Над влагой душу наклоня,
так незаметно ты привыкнешь
к кольцу тончайшего огня;
и вдруг поймешь, и тихо вскрикнешь,
и тихо позовешь меня…
31. «О светлый голос, чуть печальный…» {*}
О светлый голос, чуть печальный,
слыхал я прежде отзвук твой,
пугливый, ласково-хрустальный,
в тени, под влажною листвой,
и в старом доме, в перезвоне
подвесок-искорок… Звени,
и будут ночи, будут дни
полны видений, благовоний;
забуду ветер для тебя,
игравший в роще белоствольной,
навек забуду ветер вольный,
твой лепет сладостный любя…
Очарованье звуковое,
не умолкай, звени, звени.
Я вижу прошлое живое,
между деревьями огни
в усадьбе прадеда, и окна
открыты настежь, и скользят —
как бы шелковые волокна —
цветные звуки в темный сад,
стекая с клавишей блестящих
под чьей-то плещущей рукой
и умолкая за рекой,
в полях росистых, в синих чащах.
32. «Все окна открыв, опустив занавески…»
Все окна открыв, опустив занавески,
ты в зале роялю сказала: живи!
Как легкие крылья во мраке и в блеске
задвигались руки твои.
Под левой — мольба зазвенела несмело,
под правою — отклик волнисто возник,
за клавишем клавиш, то черный, то белый,
звеня погружался на миг.
В откинутой крышке отливы лоснились,
и руки твои, отраженные там,
как бледные бабочки, плавно носились
по черным и белым цветам.
И звуки холмились во мраке и в блеске,
и ропот взбирался, и шепот сбегал,
и ветер ночной раздувал занавески
и звездное небо впускал.
33. «В полнолунье, в гостиной пыльной и пышной…»

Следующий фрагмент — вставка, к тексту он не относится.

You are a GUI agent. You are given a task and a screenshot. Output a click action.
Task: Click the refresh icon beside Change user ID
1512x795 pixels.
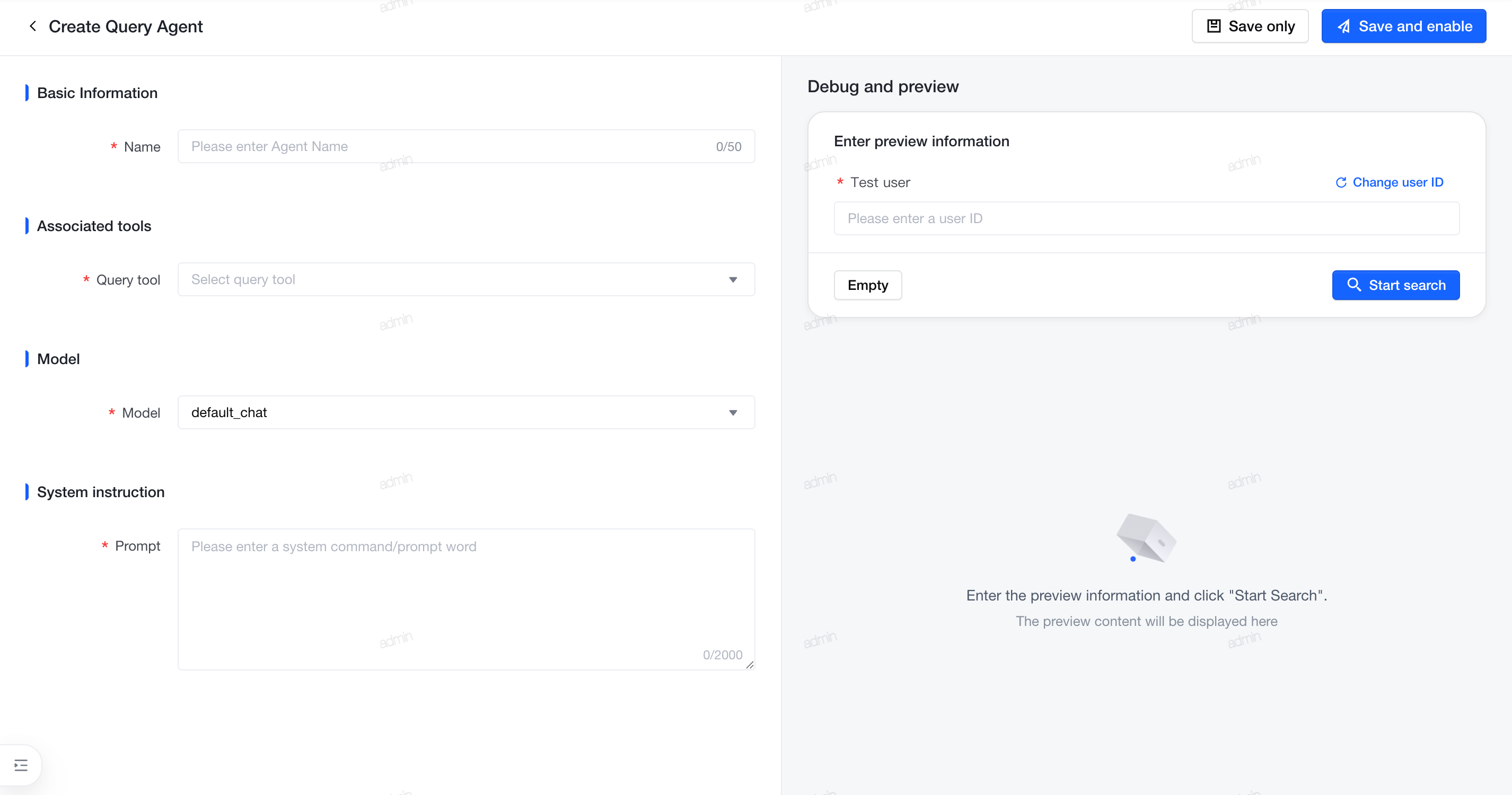pos(1341,182)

В полнолунье, в гостиной пыльной и пышной,
где рояль уснул средь узорных теней, —
опустив ресницы, ты вышла неслышно
из оливковой рамы своей.
В этом доме ветхом, давно опустелом,
над лазурным креслом, на светлой стене
между зеркалом круглым и шкапом белым,
улыбалась ты некогда мне.
И блестящие клавиши пели ярко,
и на солнце глубокий вспыхивал пол,
и в окне, на еловой опушке парка,
серебрился березовый ствол.
И потом не забыл я веселых комнат,
и в сиянье ночи, и в сумраке дня,
на чужбине я чуял, что кто-то помнит
и спасет и утешит меня.
И теперь ты вышла из рамы старинной,
из усадьбы любимой, и в час тоски
я увидел вновь платья вырез невинный,
на девичьих висках завитки.
И улыбка твоя мне давно знакома
и знаком изгиб этих тонких бровей,
и с тобою пришло из родного дома
много милых, душистых теней. —
Из родного дома, где легкие льдинки
чуть блестят под люстрой, и льется в окно
голубая ночь, и страница из Глинки
на рояле белеет давно…
34. «О любовь, ты светла и крылата…» {*}
О любовь, ты светла и крылата, —
но я в блеске твоем не забыл,
что в пруду неизвестном, когда-то,
я простым головастиком был.
Я на первой странице творенья
только маленькой был запятой, —
но уже я любил отраженья
в полнолунье и в день золотой.
И, дивясь темно-синим стрекозкам,
я играл, и нырял, и всплывал,
отливал гуттаперчевым лоском
и мерцающий хвостик свивал.
В том пруду изумрудно-узорном,
где змеились лучи в темноте,
где кружился я живчиком черным, —
ты сияла на плоском листе.
О любовь. Я за тайной твоею
возвращаюсь по лестнице лет…
В добрый час водяную лилею
полюбил головастик-поэт…
35. ГЛАЗА {*}
Под тонкою луной, в стране далекой, древней,
так говорил поэт смеющейся царевне:
«Напев сквозных цикад умрет в листве олив,
погаснут светляки на гиацинтах смятых,
но сладостный разрез твоих продолговатых
атласно-темных глаз, их ласка, и отлив
чуть сизый на белке, и блеск на нижнем веке,
и складки нежные над верхним, — верь, навеки
останутся в моих сияющих стихах,
и людям будет мил твой длинный взор счастливый,
пока есть на земле цикады и оливы
и влажный гиацинт в алмазных светляках».